GOAL OF THE EXERCISE: Reproduce the data below, substituting "screen assistant" for each occurrence of "GUI agent" and changing nothing else.

# START OF RAW RECORDS

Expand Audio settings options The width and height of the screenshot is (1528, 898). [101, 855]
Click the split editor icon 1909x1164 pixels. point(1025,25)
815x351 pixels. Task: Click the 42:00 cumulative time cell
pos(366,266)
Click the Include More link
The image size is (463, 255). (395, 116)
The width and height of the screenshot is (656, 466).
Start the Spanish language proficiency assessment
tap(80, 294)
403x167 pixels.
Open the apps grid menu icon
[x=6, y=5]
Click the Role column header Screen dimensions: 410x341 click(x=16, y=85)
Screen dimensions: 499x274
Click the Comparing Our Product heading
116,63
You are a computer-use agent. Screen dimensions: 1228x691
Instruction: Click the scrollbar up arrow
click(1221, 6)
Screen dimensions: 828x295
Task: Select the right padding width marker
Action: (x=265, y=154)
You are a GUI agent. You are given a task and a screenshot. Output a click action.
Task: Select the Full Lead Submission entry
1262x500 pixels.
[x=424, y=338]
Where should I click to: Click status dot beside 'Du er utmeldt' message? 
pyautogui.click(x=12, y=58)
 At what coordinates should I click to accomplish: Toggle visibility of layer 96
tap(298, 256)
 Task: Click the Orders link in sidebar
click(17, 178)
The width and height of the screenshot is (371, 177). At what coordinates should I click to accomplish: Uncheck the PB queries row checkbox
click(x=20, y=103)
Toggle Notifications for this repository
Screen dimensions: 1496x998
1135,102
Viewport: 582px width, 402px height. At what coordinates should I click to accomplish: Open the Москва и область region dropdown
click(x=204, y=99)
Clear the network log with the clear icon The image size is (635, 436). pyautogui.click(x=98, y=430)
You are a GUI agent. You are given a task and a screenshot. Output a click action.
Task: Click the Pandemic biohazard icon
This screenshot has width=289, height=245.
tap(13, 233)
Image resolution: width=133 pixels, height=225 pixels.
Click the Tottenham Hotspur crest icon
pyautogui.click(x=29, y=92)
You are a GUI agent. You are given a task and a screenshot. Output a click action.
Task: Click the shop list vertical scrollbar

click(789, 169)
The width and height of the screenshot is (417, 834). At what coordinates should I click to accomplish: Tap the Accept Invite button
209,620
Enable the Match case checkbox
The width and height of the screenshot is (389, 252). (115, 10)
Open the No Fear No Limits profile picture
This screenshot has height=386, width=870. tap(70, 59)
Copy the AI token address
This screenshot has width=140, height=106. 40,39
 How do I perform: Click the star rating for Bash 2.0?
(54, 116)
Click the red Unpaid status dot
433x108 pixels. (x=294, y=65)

# END OF RAW RECORDS

OUTPUT FOR THIS TASK:
Expand Audio settings options The width and height of the screenshot is (1528, 898). [101, 855]
Click the split editor icon 1909x1164 pixels. point(1025,25)
815x351 pixels. Task: Click the 42:00 cumulative time cell
pos(366,266)
Click the Include More link
The image size is (463, 255). (395, 116)
The width and height of the screenshot is (656, 466).
Start the Spanish language proficiency assessment
tap(80, 294)
403x167 pixels.
Open the apps grid menu icon
[x=6, y=5]
Click the Role column header Screen dimensions: 410x341 click(x=16, y=85)
Screen dimensions: 499x274
Click the Comparing Our Product heading
116,63
You are a computer-use agent. Screen dimensions: 1228x691
Instruction: Click the scrollbar up arrow
click(1221, 6)
Screen dimensions: 828x295
Task: Select the right padding width marker
Action: (x=265, y=154)
You are a screen assistant. You are given a task and a screenshot. Output a click action.
Task: Select the Full Lead Submission entry
1262x500 pixels.
[x=424, y=338]
Where should I click to: Click status dot beside 'Du er utmeldt' message? 
pyautogui.click(x=12, y=58)
 At what coordinates should I click to accomplish: Toggle visibility of layer 96
tap(298, 256)
 Task: Click the Orders link in sidebar
click(17, 178)
The width and height of the screenshot is (371, 177). At what coordinates should I click to accomplish: Uncheck the PB queries row checkbox
click(x=20, y=103)
Toggle Notifications for this repository
Screen dimensions: 1496x998
1135,102
Viewport: 582px width, 402px height. At what coordinates should I click to accomplish: Open the Москва и область region dropdown
click(x=204, y=99)
Clear the network log with the clear icon The image size is (635, 436). pyautogui.click(x=98, y=430)
You are a screen assistant. You are given a task and a screenshot. Output a click action.
Task: Click the Pandemic biohazard icon
This screenshot has width=289, height=245.
tap(13, 233)
Image resolution: width=133 pixels, height=225 pixels.
Click the Tottenham Hotspur crest icon
pyautogui.click(x=29, y=92)
You are a screen assistant. You are given a task and a screenshot. Output a click action.
Task: Click the shop list vertical scrollbar

click(789, 169)
The width and height of the screenshot is (417, 834). At what coordinates should I click to accomplish: Tap the Accept Invite button
209,620
Enable the Match case checkbox
The width and height of the screenshot is (389, 252). (115, 10)
Open the No Fear No Limits profile picture
This screenshot has height=386, width=870. tap(70, 59)
Copy the AI token address
This screenshot has width=140, height=106. 40,39
 How do I perform: Click the star rating for Bash 2.0?
(54, 116)
Click the red Unpaid status dot
433x108 pixels. (x=294, y=65)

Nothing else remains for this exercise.